Expected achievements by 2020
Several new, wood-derived products are expected to be commercialised by 2020. Advanced biocomposites used, for instance, for vehicle interiors, as well as new building materials have been introduced. Bioplastics, derived either from native wood polymers or re-built from wood-based monomers like ‘syngas’, will bring novel bio-solutions to the packaging sector, for example. Regenerated cellulose fibres have been used for decades to make textiles and nonwoven materials; the coming years will most likely see further advances in this segment (i.e. new processes, novel regenerated fibres, broadened application areas). As the demand for biobased products grows, new wood-based performance polymers (glues, resins, paints, etc.) and techno-chemicals (solvents, detergents, water chemicals etc.) will reach the marketplace. There will also be developments in wood-based cosmetic constituents, functional foods, nutraceuticals, pharmaceuticals, and even materials used in medical tissue engineering. The portfolio of energy-related products made from wood will also grow.

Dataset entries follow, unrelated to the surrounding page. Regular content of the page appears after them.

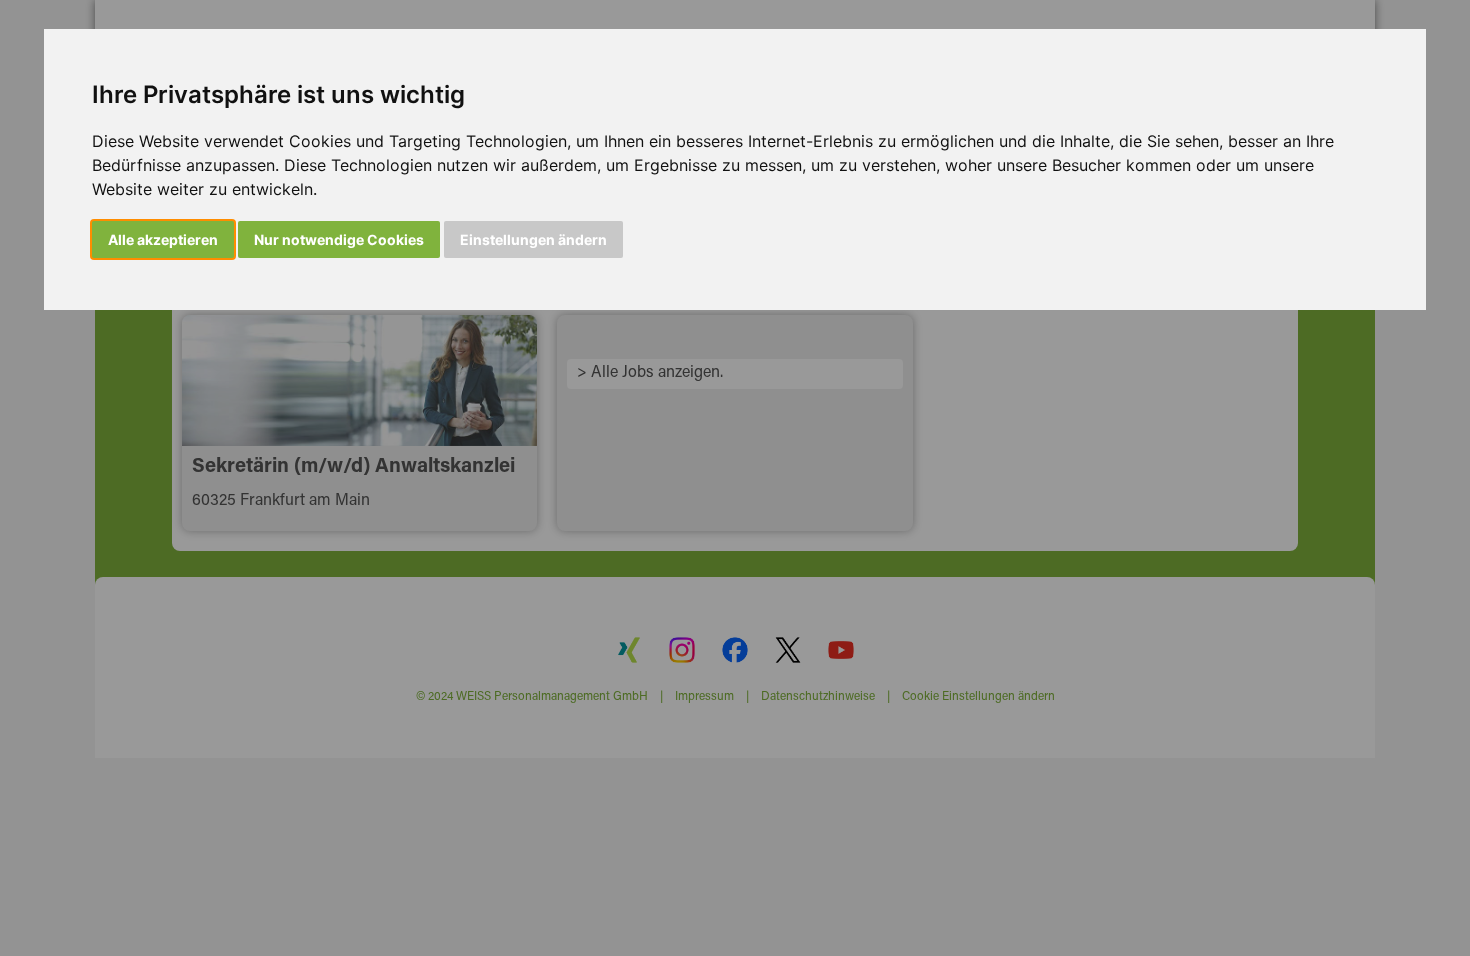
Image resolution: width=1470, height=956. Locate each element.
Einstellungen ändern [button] (533, 239)
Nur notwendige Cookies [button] (339, 239)
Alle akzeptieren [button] (163, 239)
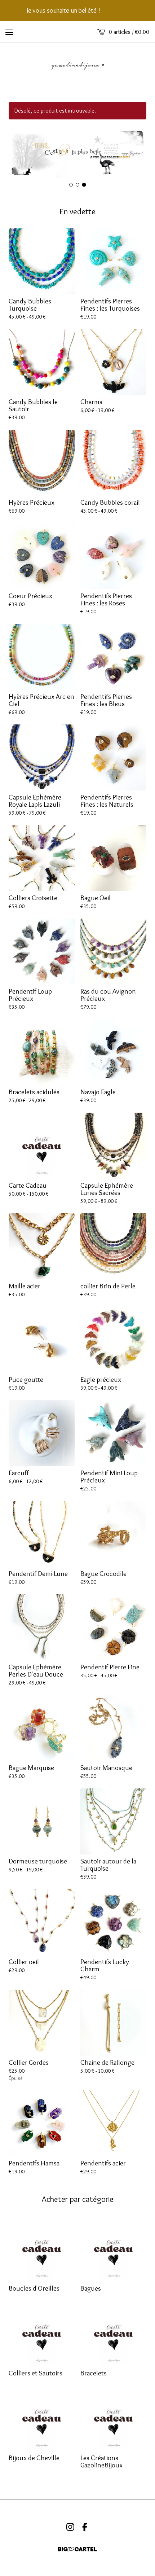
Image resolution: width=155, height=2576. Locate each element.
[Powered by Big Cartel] (77, 2549)
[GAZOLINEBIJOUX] (77, 65)
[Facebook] (84, 2527)
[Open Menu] (9, 32)
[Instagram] (70, 2527)
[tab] (71, 185)
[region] (77, 10)
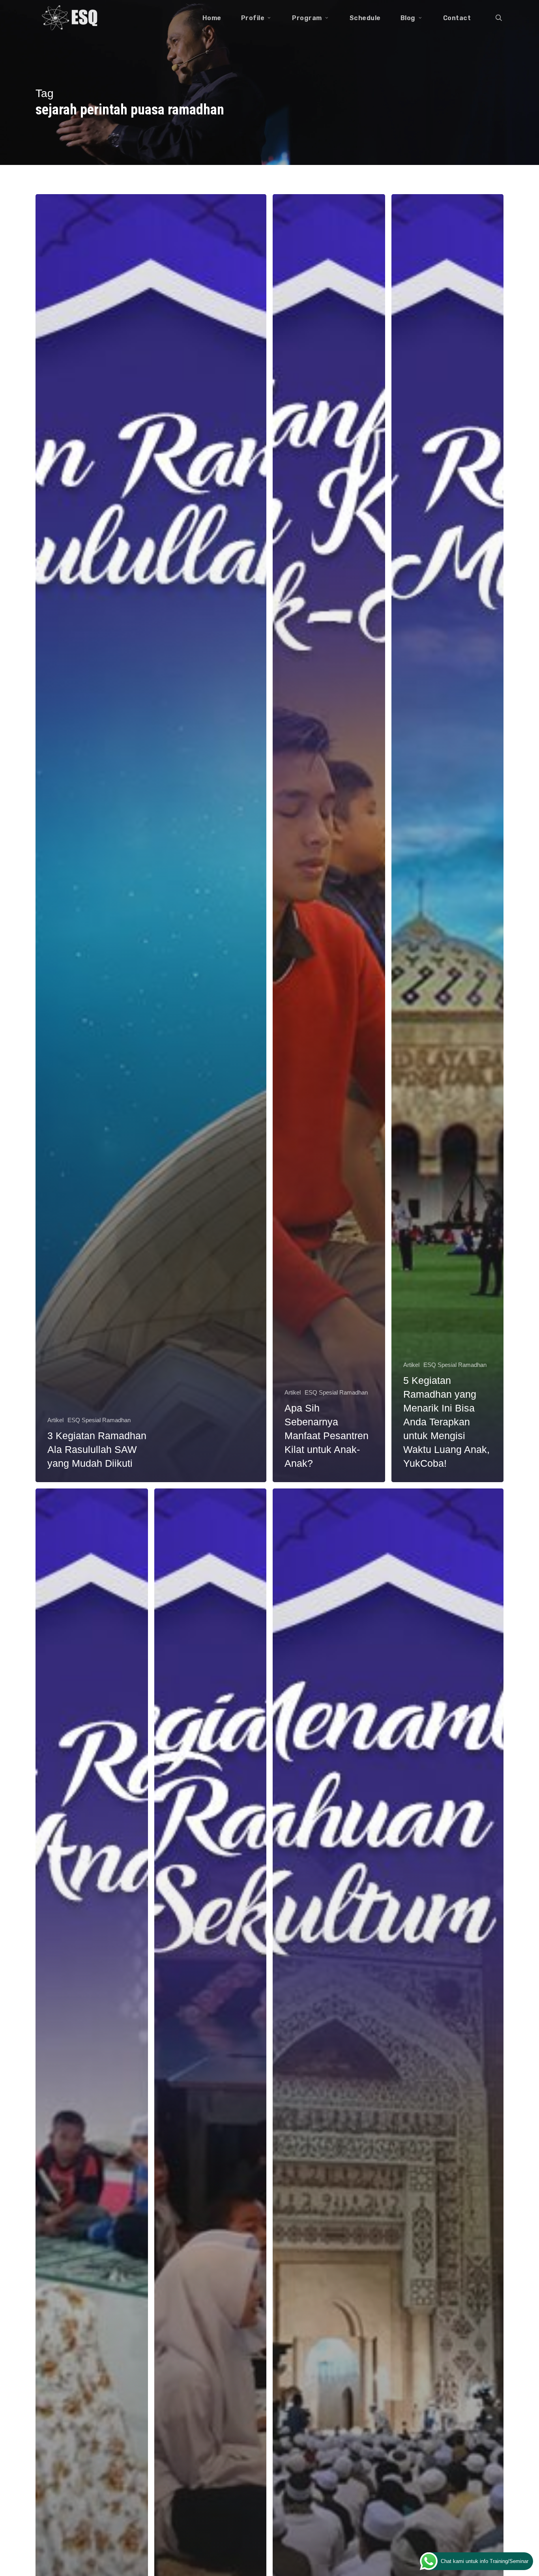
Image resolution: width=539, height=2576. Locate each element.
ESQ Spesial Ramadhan (99, 1420)
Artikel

New energy carriers (e.g. pellets, biogas, synthetic natural gas and bio-oils) especially for heating purposes, as well as various biobased hydrocarbons for transport fuel applications, are likely to be commercialised by 2020. Wood-based alcohols, by novel routes, will also be available.
Required Research and Innovation Activities
A. Develop new products from wood fibre (nano/ microfibrillated cellulose (MFC), nanocrystalline cellulose (NCC), fibre/polymer blends, novel (solvent-free) derivatives, some even with improved thermoplastic properties, etc.).

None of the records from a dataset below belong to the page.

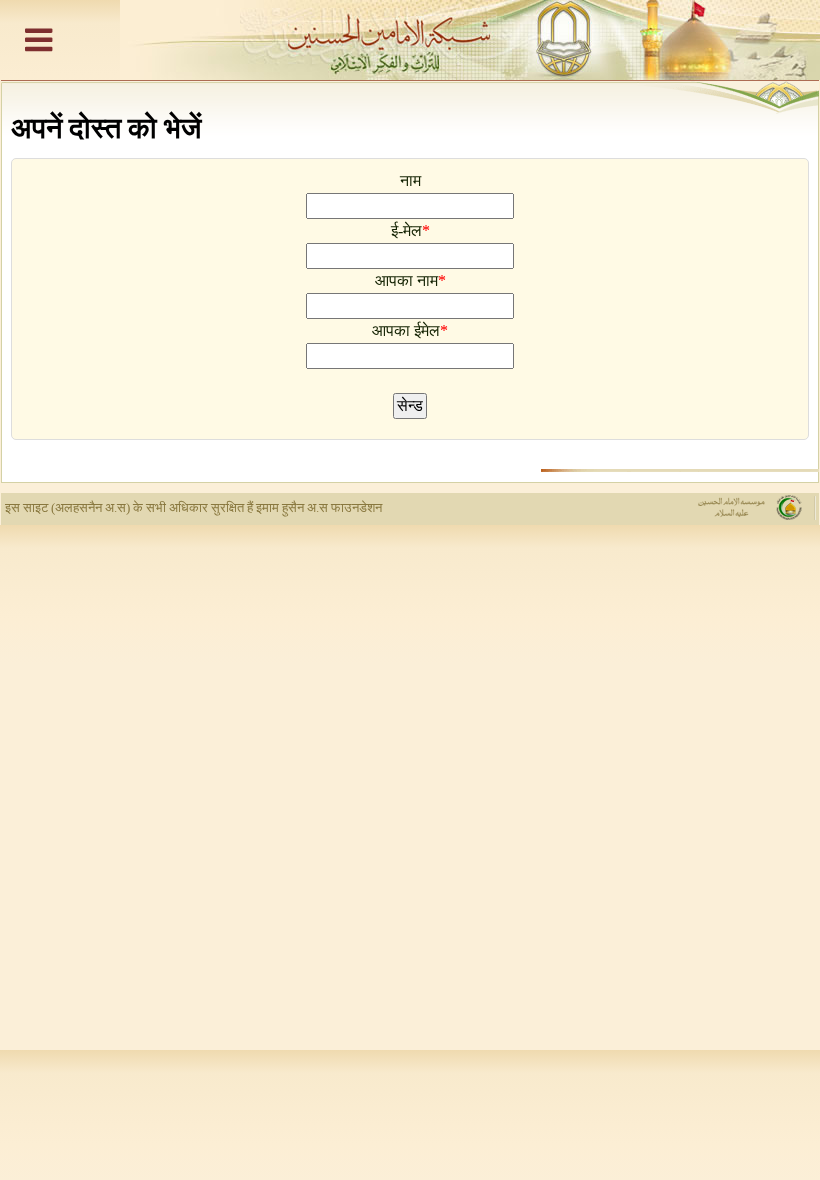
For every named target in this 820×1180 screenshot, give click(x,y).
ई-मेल (406, 230)
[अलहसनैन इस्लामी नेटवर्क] (410, 40)
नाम (410, 180)
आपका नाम (406, 280)
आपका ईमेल (406, 330)
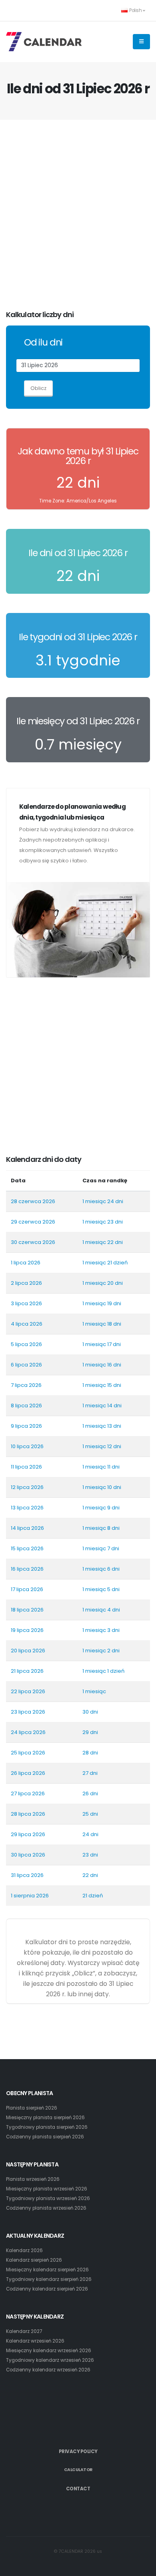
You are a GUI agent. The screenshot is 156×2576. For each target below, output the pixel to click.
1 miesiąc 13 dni (101, 1426)
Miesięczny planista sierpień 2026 (45, 2117)
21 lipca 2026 (27, 1671)
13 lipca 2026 (27, 1507)
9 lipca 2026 (26, 1426)
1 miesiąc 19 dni (101, 1303)
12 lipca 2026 (27, 1487)
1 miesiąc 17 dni (101, 1344)
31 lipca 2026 (27, 1875)
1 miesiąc (94, 1691)
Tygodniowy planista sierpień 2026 (47, 2127)
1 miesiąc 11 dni (101, 1467)
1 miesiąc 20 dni (102, 1283)
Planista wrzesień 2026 (33, 2179)
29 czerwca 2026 (33, 1222)
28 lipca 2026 (28, 1814)
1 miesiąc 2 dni (101, 1650)
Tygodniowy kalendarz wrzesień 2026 (50, 2360)
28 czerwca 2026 (33, 1201)
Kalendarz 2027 (24, 2331)
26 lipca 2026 (28, 1773)
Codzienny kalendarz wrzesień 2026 (48, 2370)
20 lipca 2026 (28, 1650)
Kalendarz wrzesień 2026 (35, 2341)
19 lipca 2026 (27, 1630)
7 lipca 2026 (26, 1385)
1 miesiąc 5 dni (101, 1589)
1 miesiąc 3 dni (101, 1630)
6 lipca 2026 (26, 1364)
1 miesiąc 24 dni (102, 1201)
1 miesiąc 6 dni (101, 1569)
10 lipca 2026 (27, 1446)
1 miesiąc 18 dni (101, 1324)
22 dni (90, 1875)
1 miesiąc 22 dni (102, 1242)
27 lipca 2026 (28, 1793)
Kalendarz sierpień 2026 (34, 2260)
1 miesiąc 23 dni (102, 1222)
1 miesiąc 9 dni (101, 1507)
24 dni (90, 1834)
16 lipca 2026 (27, 1569)
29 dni (90, 1732)
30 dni (90, 1712)
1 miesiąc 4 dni (101, 1610)
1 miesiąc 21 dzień (105, 1262)
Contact (78, 2489)
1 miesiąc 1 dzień (103, 1671)
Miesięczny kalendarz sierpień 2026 (47, 2270)
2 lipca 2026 (26, 1283)
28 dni (90, 1752)
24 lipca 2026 (28, 1732)
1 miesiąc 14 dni (102, 1405)
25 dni (90, 1814)
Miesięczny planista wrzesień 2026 (46, 2189)
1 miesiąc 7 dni (100, 1548)
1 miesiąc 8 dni (101, 1528)
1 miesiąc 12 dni (101, 1446)
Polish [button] (135, 10)
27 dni (90, 1773)
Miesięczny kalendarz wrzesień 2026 (48, 2350)
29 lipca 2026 (28, 1834)
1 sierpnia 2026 (30, 1895)
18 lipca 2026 (27, 1610)
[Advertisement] (78, 215)
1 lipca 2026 (25, 1262)
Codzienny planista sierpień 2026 (45, 2137)
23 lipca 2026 (28, 1712)
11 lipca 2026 (26, 1467)
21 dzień (92, 1895)
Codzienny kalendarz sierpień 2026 (47, 2289)
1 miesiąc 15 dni (101, 1385)
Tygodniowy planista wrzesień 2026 (48, 2198)
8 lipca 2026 (26, 1405)
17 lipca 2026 (27, 1589)
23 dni (90, 1855)
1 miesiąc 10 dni (101, 1487)
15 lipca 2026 (27, 1548)
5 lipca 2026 (26, 1344)
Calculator (78, 2470)
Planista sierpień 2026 (31, 2108)
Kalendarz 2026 (24, 2250)
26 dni (90, 1793)
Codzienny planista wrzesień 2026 (46, 2208)
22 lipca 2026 (28, 1691)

B. Invent new textile fibre qualities based on cellulose for replacement of cotton fibres in textiles.
C. Develop new products from lignin (e.g. chemicals, in composites and as carbon fibre) and hydroxy acids (chemicals and polymers).
D. Develop hemicellulose-based products, in which the hemicellulose is utilised especially as an oligomer or as a polymer (e.g. chemicals, films).
E. Develop products based on wood extractives, including chemicals but also products based on the bioactivity of the forest-based components (used for protection of woodworking products, as food ingredient or even as pharmaceuticals).
F. Develop more advanced products from traditional fractions, such as tall oil and turpentine.
G. Develop weatherproof panels, fibre-based insulation materials and wood-polymer composites suitable for exterior use.
H. Improve existing, long-lasting adhesive systems for flake boards, medium density fibreboard (MDF), oriented strand board (OSB) and plywood boards as well as for glulam by using ingredients which are not based on fossil resources and are free of emissions (e.g. adhesive systems based on renewable resources).
I. Study new materials generated by novel wood fractionation technologies (see RIA 3.4).
J. Upgrade syngas and bio-oil into transportation fuels and further into chemicals and polymers (see RIA 3.4).
K. Develop new industrial value chains starting from sugar solutions, based on fermentation or other means to upgrade the sugars (see RIA 3.4).
L. Adapt biomimetic design approaches and, in general, the integration of recycling-oriented product design criteria into the development processes of new biobased products.